== EXERCISE INPUTS ==
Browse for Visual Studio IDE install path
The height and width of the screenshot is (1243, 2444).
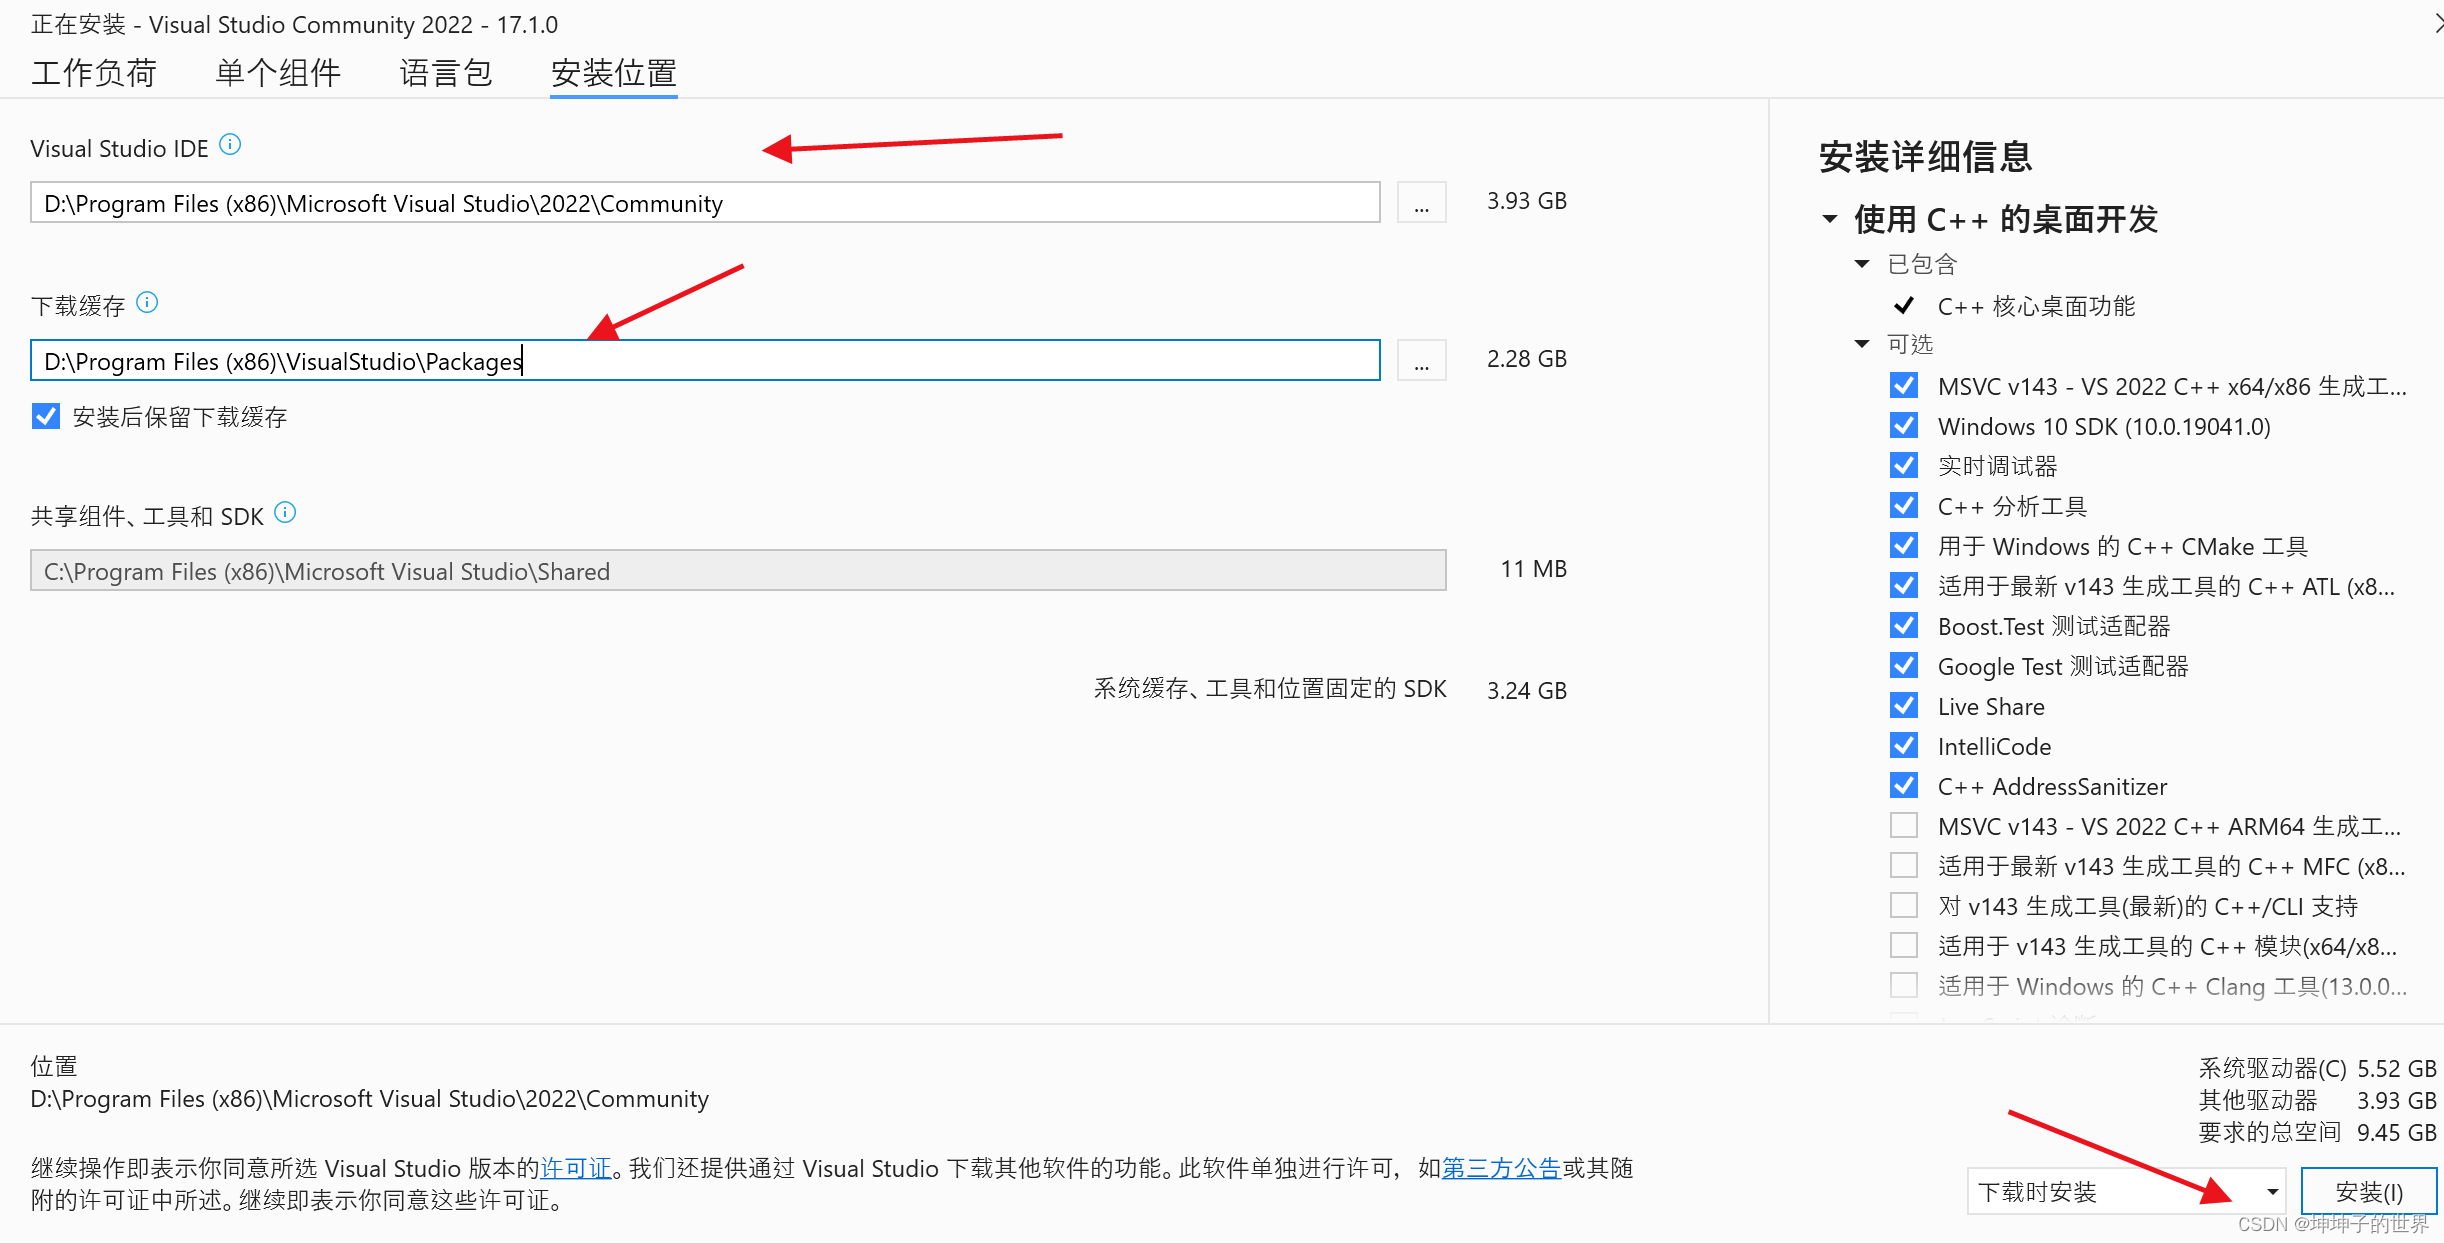(1421, 203)
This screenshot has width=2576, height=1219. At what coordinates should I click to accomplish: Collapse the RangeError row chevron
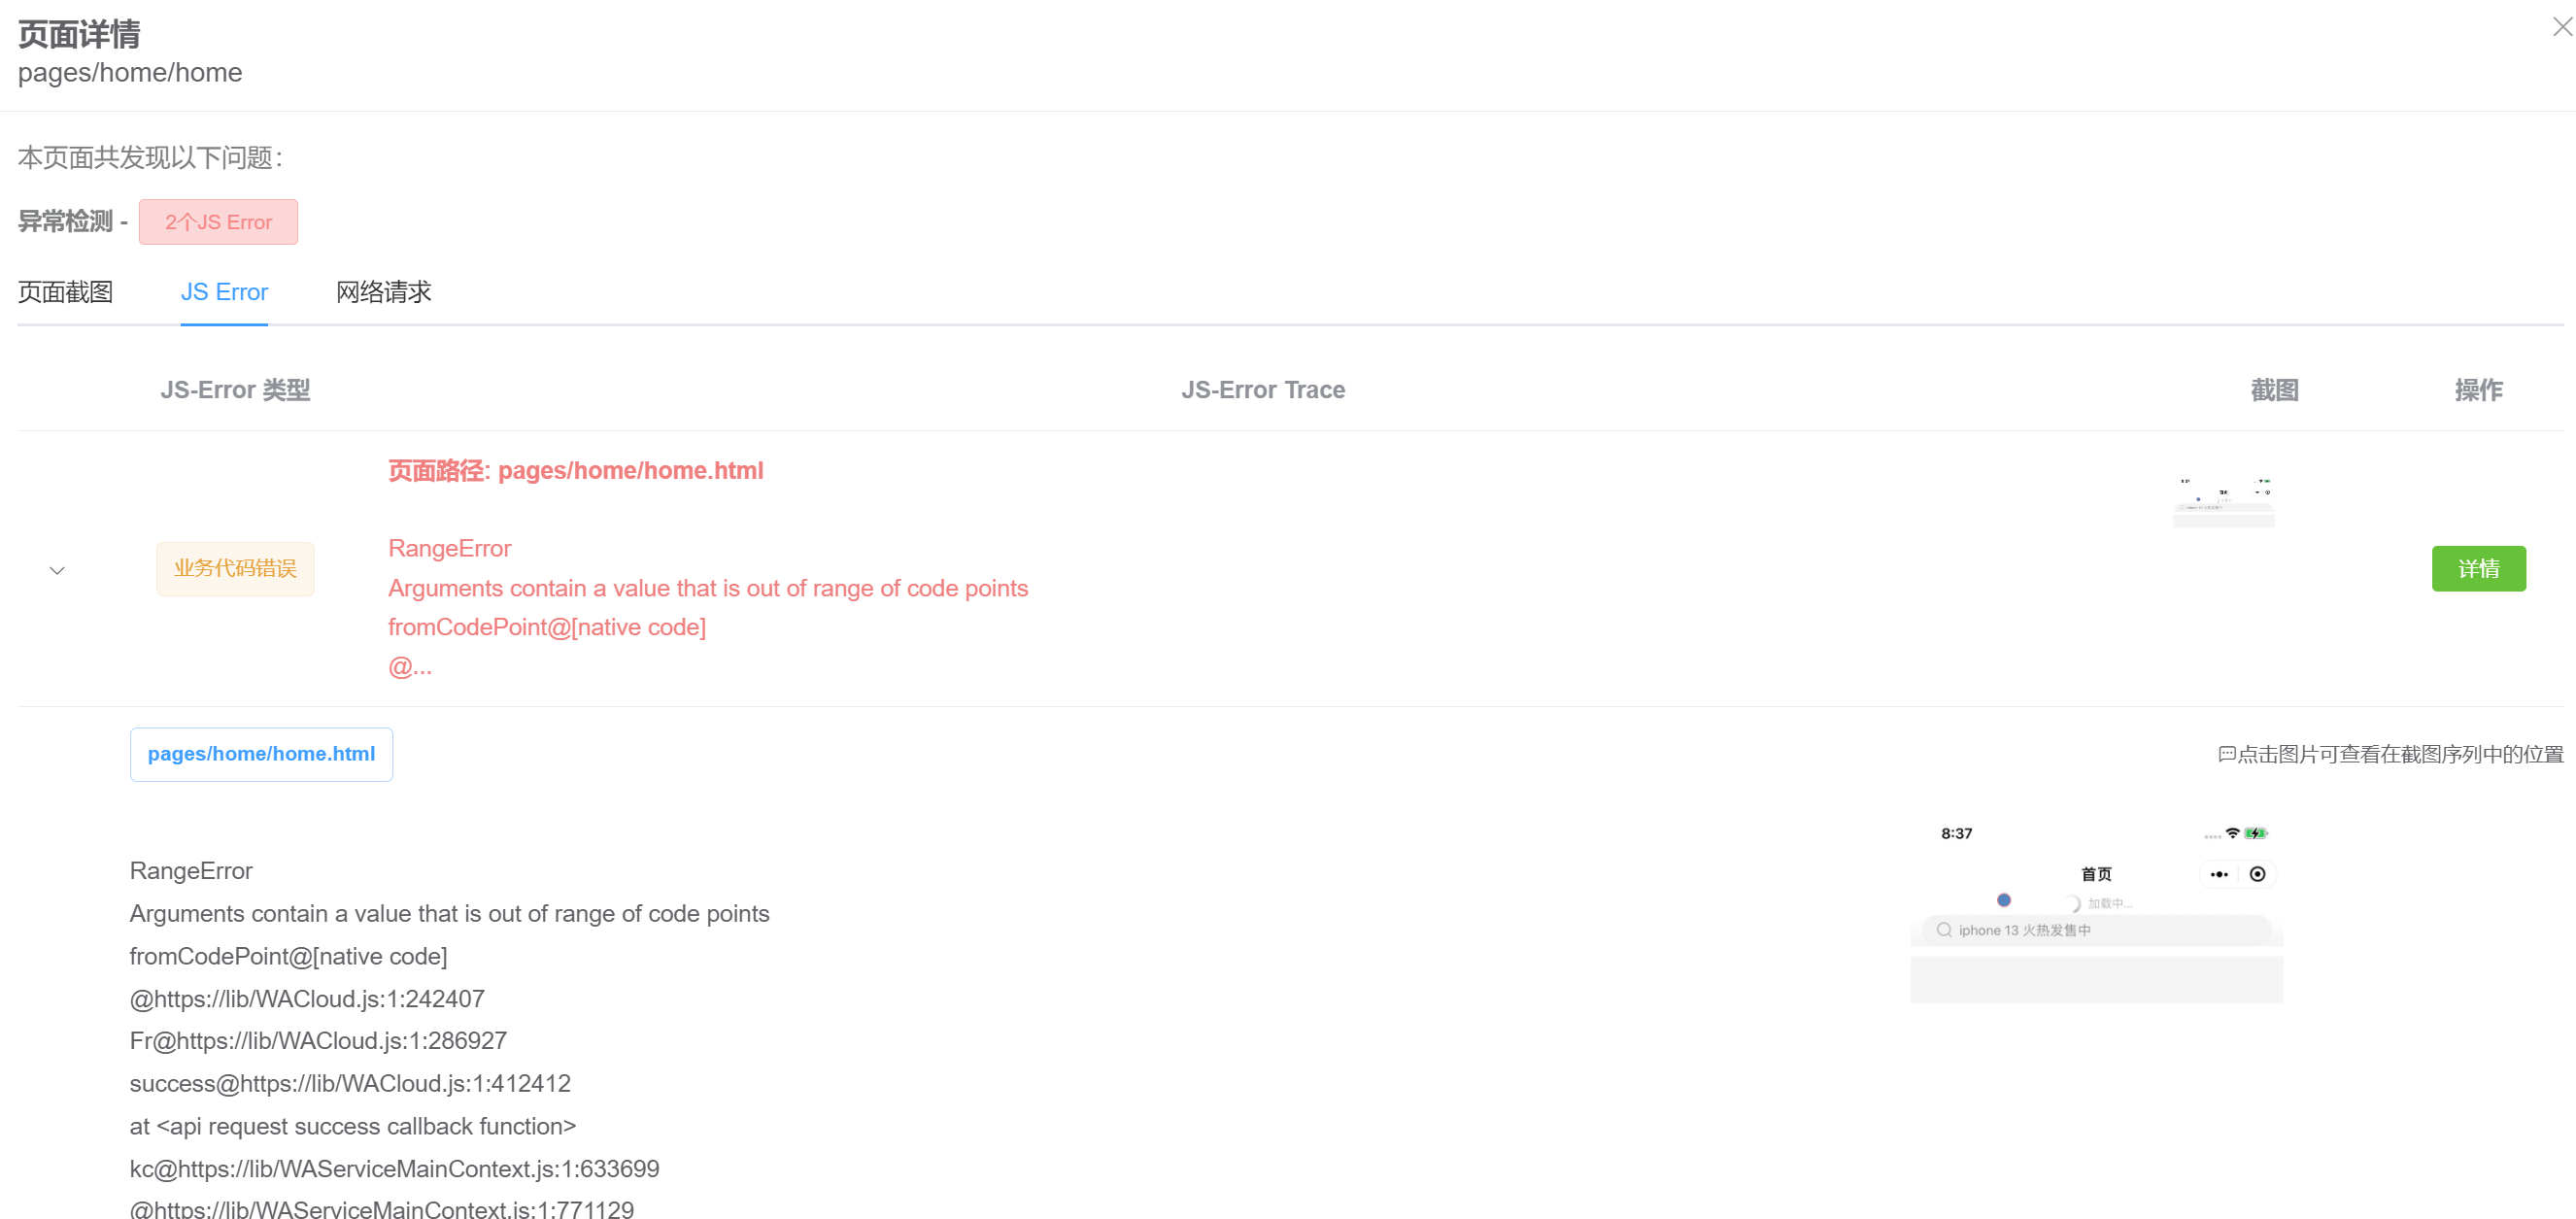(x=57, y=570)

== EXERCISE PROMPT ==
The whole of the data needs to be copied word for word, though not its pictures.

== OUTPUT OF THE TASK ==
Browse for Visual Studio IDE install path
The height and width of the screenshot is (1243, 2444).
(1421, 203)
This screenshot has width=2576, height=1219. At what coordinates should I click to accomplish: Collapse the RangeError row chevron
(x=57, y=570)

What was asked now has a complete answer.